Target pointing data

______________________________

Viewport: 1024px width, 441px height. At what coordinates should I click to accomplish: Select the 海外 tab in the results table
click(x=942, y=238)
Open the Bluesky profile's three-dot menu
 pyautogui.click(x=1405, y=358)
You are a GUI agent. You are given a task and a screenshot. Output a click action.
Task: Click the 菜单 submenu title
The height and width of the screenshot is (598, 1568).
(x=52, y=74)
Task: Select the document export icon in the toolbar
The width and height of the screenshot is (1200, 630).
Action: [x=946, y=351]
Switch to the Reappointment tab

______________________________

SHORT TASK
Show each line above that contains the word "screenshot". Case matters.

SOLUTION FOR THIS PROBLEM
You are a GUI agent. You are given a task and a screenshot. Output a click action.
The height and width of the screenshot is (598, 1568).
The width and height of the screenshot is (1200, 630).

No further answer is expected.